Jacopo Aguzzi, biologo marino, è ricercatore all’Istituto delle Scienze del Mare (Icm), presso il Csic (csic.es), il Consiglio superiore delle Investigazioni Scientifiche spagnolo.

Puoi spiegarci qual è il tuo lavoro?
Mi occupo di comportamento animale, di come questo influisce sulle nostre percezioni della fauna quando facciamo le misurazioni. Le specie marine si muovono ritmicamente in funzione dell’ora del giorno e della stagione in un ambiente tridimensionale fatto dal fondo del mare e dalla colonna d’acqua sovrastante. A differenti profondità, a differenti ore del giorno e stagioni, noi, che siamo una specie terrestre, possiamo solo aprire una piccola finestra, come momento puntuale di osservazione, su questo mondo marino. Gli animali si comportano seguendo dei loro ritmi associati al ciclo giorno-notte o al ciclo di maree; ecco, io studio l’errore che questo comportamento genera sulla nostra percezione delle comunità animali, come insiemi di specie, quando andiamo a campionare in una certa profondità o area geografica. Dopodiché sviluppo anche tutta la tecnologia per misurare la presenza degli animali e monitorare il loro comportamento. Spesso questa attività consiste nel lasciare in sito degli strumenti, ad esempio videocamere, per avere una visione continua del mezzo marino, ma soprattutto a distanza.

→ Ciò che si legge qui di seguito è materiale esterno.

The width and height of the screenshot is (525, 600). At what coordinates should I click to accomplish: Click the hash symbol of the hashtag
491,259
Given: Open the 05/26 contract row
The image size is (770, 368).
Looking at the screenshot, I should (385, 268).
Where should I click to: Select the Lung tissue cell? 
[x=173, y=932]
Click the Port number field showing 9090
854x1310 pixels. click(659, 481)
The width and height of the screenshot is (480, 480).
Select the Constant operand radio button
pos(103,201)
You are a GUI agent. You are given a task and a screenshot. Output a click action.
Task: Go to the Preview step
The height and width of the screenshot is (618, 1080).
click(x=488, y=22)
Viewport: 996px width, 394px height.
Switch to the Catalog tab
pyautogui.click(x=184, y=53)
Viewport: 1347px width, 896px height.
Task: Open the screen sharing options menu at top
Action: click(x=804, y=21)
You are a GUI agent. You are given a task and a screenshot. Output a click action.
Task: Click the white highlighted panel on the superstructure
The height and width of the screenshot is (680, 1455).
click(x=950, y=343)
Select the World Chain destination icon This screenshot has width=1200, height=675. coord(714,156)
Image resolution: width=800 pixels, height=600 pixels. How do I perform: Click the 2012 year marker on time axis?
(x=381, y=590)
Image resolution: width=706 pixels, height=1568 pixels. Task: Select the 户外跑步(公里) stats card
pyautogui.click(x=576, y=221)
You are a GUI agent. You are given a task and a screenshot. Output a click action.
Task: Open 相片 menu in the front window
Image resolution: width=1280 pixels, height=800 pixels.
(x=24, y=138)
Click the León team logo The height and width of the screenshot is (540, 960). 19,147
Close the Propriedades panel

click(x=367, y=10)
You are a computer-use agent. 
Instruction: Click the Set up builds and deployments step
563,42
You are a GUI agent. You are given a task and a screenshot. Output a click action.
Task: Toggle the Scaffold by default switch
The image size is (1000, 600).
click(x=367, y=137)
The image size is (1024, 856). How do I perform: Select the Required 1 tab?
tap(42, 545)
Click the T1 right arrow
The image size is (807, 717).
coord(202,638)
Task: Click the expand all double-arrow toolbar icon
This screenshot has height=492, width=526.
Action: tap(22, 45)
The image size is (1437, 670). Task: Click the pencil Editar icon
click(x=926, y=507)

Qual è stata la tua formazione?
Mi sono laureato all’Università di Tor Vergata, ma dopo l’anno di servizio civile me ne sono andato. Ho sempre avuto una passione fortissima per la ricerca, e in Italia non c’era spazio; ero anche a disagio con tutta una serie di dinamiche accademiche.
Sono diventato biologo marino un po’ per caso: con una formazione in entomologia, lo studio degli insetti, volevo fare il dottorato a qualsiasi costo, così ho inoltrato diverse domande. Durante l’anno di servizio civile, di mattina lavoravo a Legambiente e di pomeriggio facevo un mailing serrato su siti specialistici, dove la comunità scientifica organizza dei forum di discussione, ma ci sono anche offerte di lavoro all’università.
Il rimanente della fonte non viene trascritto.